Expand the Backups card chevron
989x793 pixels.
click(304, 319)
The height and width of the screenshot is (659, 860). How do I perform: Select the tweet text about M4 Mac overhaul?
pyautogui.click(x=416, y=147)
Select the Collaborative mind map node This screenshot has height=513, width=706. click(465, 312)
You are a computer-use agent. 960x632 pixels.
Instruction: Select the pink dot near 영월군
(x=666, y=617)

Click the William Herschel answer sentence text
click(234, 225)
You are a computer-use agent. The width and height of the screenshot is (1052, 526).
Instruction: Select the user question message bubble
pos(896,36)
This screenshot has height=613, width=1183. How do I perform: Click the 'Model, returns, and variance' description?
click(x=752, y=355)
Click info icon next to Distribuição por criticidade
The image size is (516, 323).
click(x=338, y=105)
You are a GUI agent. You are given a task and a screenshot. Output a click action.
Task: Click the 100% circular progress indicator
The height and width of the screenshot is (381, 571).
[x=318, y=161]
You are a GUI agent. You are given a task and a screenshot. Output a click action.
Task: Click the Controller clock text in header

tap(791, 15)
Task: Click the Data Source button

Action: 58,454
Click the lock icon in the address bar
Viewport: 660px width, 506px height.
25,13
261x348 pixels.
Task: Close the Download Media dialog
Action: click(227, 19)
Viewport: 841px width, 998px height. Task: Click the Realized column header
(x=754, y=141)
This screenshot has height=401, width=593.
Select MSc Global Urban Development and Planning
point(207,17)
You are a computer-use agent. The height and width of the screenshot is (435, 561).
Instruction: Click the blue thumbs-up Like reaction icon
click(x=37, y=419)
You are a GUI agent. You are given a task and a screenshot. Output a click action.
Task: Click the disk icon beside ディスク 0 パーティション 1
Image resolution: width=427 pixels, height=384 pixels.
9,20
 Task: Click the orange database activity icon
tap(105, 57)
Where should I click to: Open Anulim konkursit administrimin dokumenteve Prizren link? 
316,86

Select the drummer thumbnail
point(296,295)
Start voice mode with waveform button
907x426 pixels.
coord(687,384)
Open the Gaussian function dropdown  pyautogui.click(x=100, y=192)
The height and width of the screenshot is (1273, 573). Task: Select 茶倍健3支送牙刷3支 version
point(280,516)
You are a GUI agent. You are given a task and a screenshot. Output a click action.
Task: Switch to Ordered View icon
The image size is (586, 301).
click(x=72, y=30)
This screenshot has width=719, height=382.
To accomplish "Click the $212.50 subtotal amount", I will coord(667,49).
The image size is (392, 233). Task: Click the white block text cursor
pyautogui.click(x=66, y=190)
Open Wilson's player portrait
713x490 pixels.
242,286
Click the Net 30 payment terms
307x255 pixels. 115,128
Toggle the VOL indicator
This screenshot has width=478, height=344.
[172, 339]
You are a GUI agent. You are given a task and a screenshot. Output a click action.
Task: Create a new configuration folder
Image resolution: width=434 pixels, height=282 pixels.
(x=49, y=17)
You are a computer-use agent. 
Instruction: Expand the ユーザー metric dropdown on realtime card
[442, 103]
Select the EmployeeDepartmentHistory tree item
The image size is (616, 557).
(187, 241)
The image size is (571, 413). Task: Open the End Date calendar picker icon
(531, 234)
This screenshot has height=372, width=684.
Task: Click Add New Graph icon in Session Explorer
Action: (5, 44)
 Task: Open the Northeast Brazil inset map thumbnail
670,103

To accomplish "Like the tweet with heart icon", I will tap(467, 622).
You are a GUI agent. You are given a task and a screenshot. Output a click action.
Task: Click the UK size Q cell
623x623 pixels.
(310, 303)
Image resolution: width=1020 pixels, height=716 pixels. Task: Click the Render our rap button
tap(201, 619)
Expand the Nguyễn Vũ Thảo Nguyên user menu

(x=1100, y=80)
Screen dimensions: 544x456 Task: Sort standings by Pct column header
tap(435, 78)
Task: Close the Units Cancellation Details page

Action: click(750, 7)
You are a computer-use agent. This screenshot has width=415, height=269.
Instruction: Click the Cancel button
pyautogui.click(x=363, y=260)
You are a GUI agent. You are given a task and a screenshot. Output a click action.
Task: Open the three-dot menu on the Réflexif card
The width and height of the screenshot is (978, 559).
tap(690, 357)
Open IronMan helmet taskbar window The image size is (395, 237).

*Requirement*. Write every entry out again. Keep each one exact.

*Exercise answer*.
Expand the Backups card chevron
989x793 pixels.
click(304, 319)
The height and width of the screenshot is (659, 860). How do I perform: Select the tweet text about M4 Mac overhaul?
pyautogui.click(x=416, y=147)
Select the Collaborative mind map node This screenshot has height=513, width=706. click(465, 312)
You are a computer-use agent. 960x632 pixels.
Instruction: Select the pink dot near 영월군
(x=666, y=617)

Click the William Herschel answer sentence text
click(234, 225)
You are a computer-use agent. The width and height of the screenshot is (1052, 526).
Instruction: Select the user question message bubble
pos(896,36)
This screenshot has height=613, width=1183. How do I perform: Click the 'Model, returns, and variance' description?
click(x=752, y=355)
Click info icon next to Distribuição por criticidade
The image size is (516, 323).
click(x=338, y=105)
You are a GUI agent. You are given a task and a screenshot. Output a click action.
Task: Click the 100% circular progress indicator
The height and width of the screenshot is (381, 571).
[x=318, y=161]
You are a GUI agent. You are given a task and a screenshot. Output a click action.
Task: Click the Controller clock text in header

tap(791, 15)
Task: Click the Data Source button

Action: 58,454
Click the lock icon in the address bar
Viewport: 660px width, 506px height.
25,13
261x348 pixels.
Task: Close the Download Media dialog
Action: click(227, 19)
Viewport: 841px width, 998px height. Task: Click the Realized column header
(x=754, y=141)
This screenshot has height=401, width=593.
Select MSc Global Urban Development and Planning
point(207,17)
You are a computer-use agent. The height and width of the screenshot is (435, 561).
Instruction: Click the blue thumbs-up Like reaction icon
click(x=37, y=419)
You are a GUI agent. You are given a task and a screenshot. Output a click action.
Task: Click the disk icon beside ディスク 0 パーティション 1
Image resolution: width=427 pixels, height=384 pixels.
9,20
 Task: Click the orange database activity icon
tap(105, 57)
Where should I click to: Open Anulim konkursit administrimin dokumenteve Prizren link? 
316,86

Select the drummer thumbnail
point(296,295)
Start voice mode with waveform button
907x426 pixels.
coord(687,384)
Open the Gaussian function dropdown  pyautogui.click(x=100, y=192)
The height and width of the screenshot is (1273, 573). Task: Select 茶倍健3支送牙刷3支 version
point(280,516)
You are a GUI agent. You are given a task and a screenshot. Output a click action.
Task: Switch to Ordered View icon
The image size is (586, 301).
click(x=72, y=30)
This screenshot has width=719, height=382.
To accomplish "Click the $212.50 subtotal amount", I will coord(667,49).
The image size is (392, 233). Task: Click the white block text cursor
pyautogui.click(x=66, y=190)
Open Wilson's player portrait
713x490 pixels.
242,286
Click the Net 30 payment terms
307x255 pixels. 115,128
Toggle the VOL indicator
This screenshot has width=478, height=344.
[172, 339]
You are a GUI agent. You are given a task and a screenshot. Output a click action.
Task: Create a new configuration folder
Image resolution: width=434 pixels, height=282 pixels.
(x=49, y=17)
You are a computer-use agent. 
Instruction: Expand the ユーザー metric dropdown on realtime card
[442, 103]
Select the EmployeeDepartmentHistory tree item
The image size is (616, 557).
(187, 241)
The image size is (571, 413). Task: Open the End Date calendar picker icon
(531, 234)
This screenshot has height=372, width=684.
Task: Click Add New Graph icon in Session Explorer
Action: (5, 44)
 Task: Open the Northeast Brazil inset map thumbnail
670,103

To accomplish "Like the tweet with heart icon", I will tap(467, 622).
You are a GUI agent. You are given a task and a screenshot. Output a click action.
Task: Click the UK size Q cell
623x623 pixels.
(310, 303)
Image resolution: width=1020 pixels, height=716 pixels. Task: Click the Render our rap button
tap(201, 619)
Expand the Nguyễn Vũ Thảo Nguyên user menu

(x=1100, y=80)
Screen dimensions: 544x456 Task: Sort standings by Pct column header
tap(435, 78)
Task: Close the Units Cancellation Details page

Action: click(750, 7)
You are a computer-use agent. This screenshot has width=415, height=269.
Instruction: Click the Cancel button
pyautogui.click(x=363, y=260)
You are a GUI agent. You are given a task and a screenshot. Output a click action.
Task: Open the three-dot menu on the Réflexif card
The width and height of the screenshot is (978, 559).
tap(690, 357)
Open IronMan helmet taskbar window The image size is (395, 237).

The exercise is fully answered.